=== Selection ===
☆ ☆ ☆ ☆ ☆
Your approach is not correct because you did not use the fact that the momenta are equal in agnitude and opposite in direction. Furthermore, your conclusion does not follow from the work that you have shown. The last equation is an expression for the speed of the thorium. You have not explained your reasoning in terms of this equation that leads to your conclusion
haha0p1 said:
Hence, the statement 'slightly less than T' will be correct
 
  • #7
kuruman said:
Your approach is not correct because you did not use the fact that the momenta are equal in agnitude and opposite in direction. Furthermore, your conclusion does not follow from the work that you have shown. The last equation is an expression for the speed of the thorium. You have not explained your reasoning in terms of this equation that leads to your conclusion
Can you please explain to me how we got the right answer.?
 
  • #8
I would write separate equations for the kinetic energy of the thorium and the alpha. I would then use the momentum conservation equation to relate the alpha speed to the thorium speed. Do that first and maybe you will see where to go from there.
 
  • #9
There are two equations for kinetic energy i.e, Ek= p²÷2m & 1/2mv². Which one should i use from these two for finding separate kinetic energies for the alpha particle and thorium
 
  • #10
Use the first form and write the total kinetic energy. It should be easier to see what’s going on.
 
  • #11
kuruman said:
Use the first form and write the total kinetic energy. It should be easier to see what’s going on.
Solving the question through your method:
T=(Pth²÷2×234)+(pa²÷2×4)
=((234×v1)²÷468)+((4×v2)²÷8)
= 117v1²+2v2²
What should I do next. Also note that I am facing the problem that i was facing from the beginning i.e: The value of V1 (velocity of Thorium) and V2 (velocity of alpha particle) is still there.
☆ ☆ ☆ ☆ ☆
=== Collected data ===
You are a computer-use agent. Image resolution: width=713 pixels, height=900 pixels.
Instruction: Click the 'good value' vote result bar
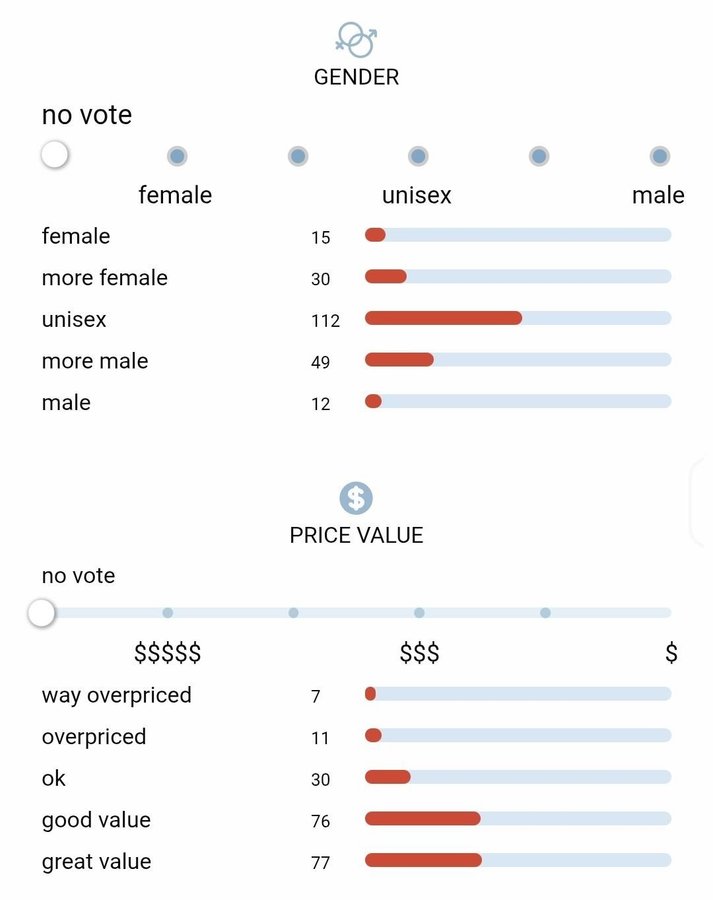pos(517,819)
☆ ☆ ☆ ☆ ☆
=== Goal ===
In the forum thread on alpha decay shown above, which of the two kinetic energy formulas is the poster told to use when writing the total kinetic energy?

=== The reply ===
Ek = p²÷2m, the first of the two forms.